Akhenaten and Nefertiti had a total of six daughters, including their oldest daughter, Meritaten, and Ankhesenamun, who would later become the Great Royal Wife of Queen Nefertiti’s step-son, Tutankhamun. Akhenaten and Nefertiti may also have had a son together, Smenkhkare, although this has yet to be proven beyond doubt (see above).
It is known that the twelfth pharaoh of the Eighteenth Dynasty of Egypt, Neferneferuaten, also took the coronation name, Ankhkheperure, and ruled for a couple of years before the boy pharaoh ascended the throne.
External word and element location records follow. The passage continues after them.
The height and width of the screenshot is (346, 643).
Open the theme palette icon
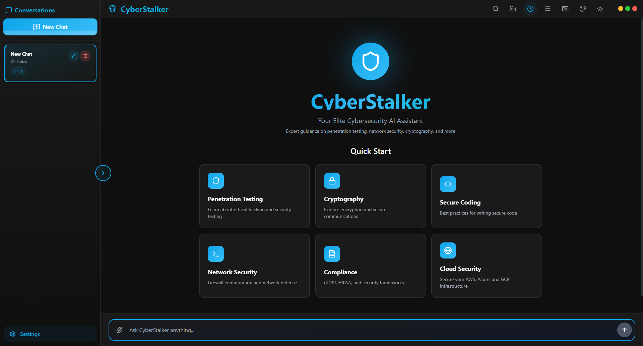pyautogui.click(x=582, y=9)
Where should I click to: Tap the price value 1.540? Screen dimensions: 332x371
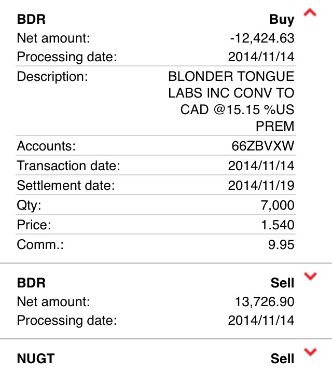tap(277, 225)
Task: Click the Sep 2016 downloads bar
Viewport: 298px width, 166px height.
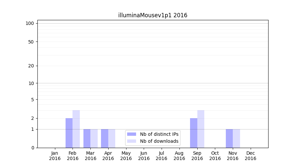Action: [x=201, y=129]
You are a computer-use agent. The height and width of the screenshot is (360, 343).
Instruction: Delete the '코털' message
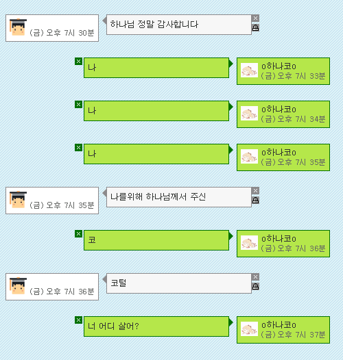click(255, 277)
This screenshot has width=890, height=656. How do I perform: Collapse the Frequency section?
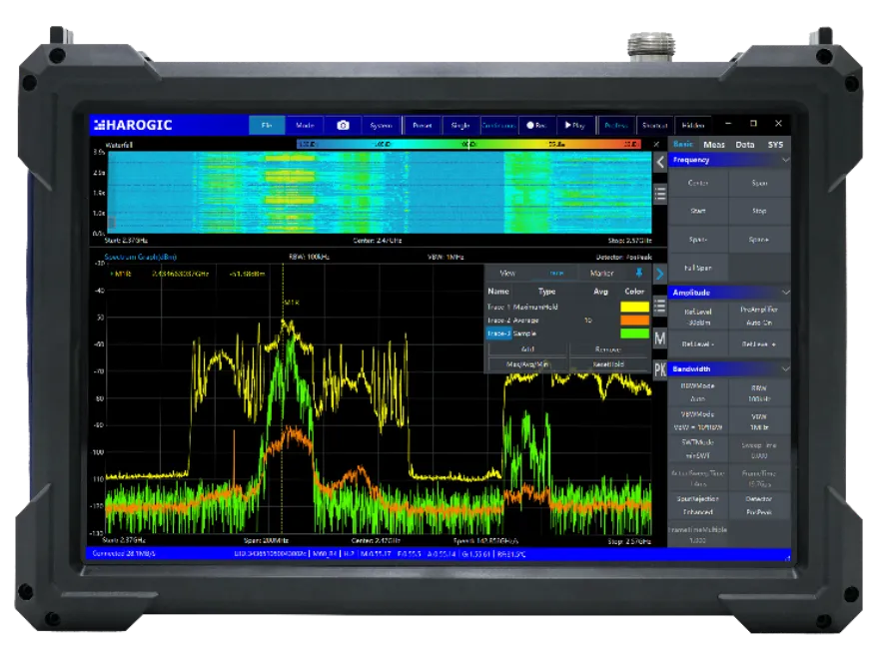coord(784,160)
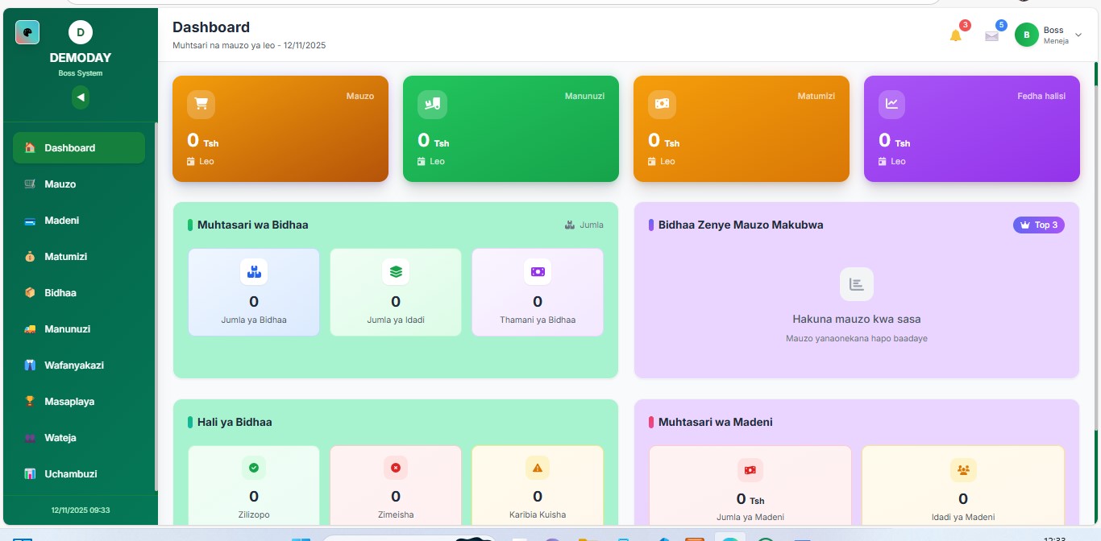Select Bidhaa from the sidebar menu
The image size is (1101, 541).
60,293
However, it is still not known for certain whether Neferneferuaten was Queen Nefertiti herself or her daughter, Meritaten, who as well as being Smenkhkare’s wife, was also most likely his sister or half-sister.
The true identity of Neferneferuaten may never be known, but there is no question as to the identity of the thirteenth pharaoh of the Eighteenth Dynasty. His name was Tutankhamun, the most well-known pharaoh of them all (thanks to his mostly intact tomb), who ascended the throne of Egypt at just nine years of age.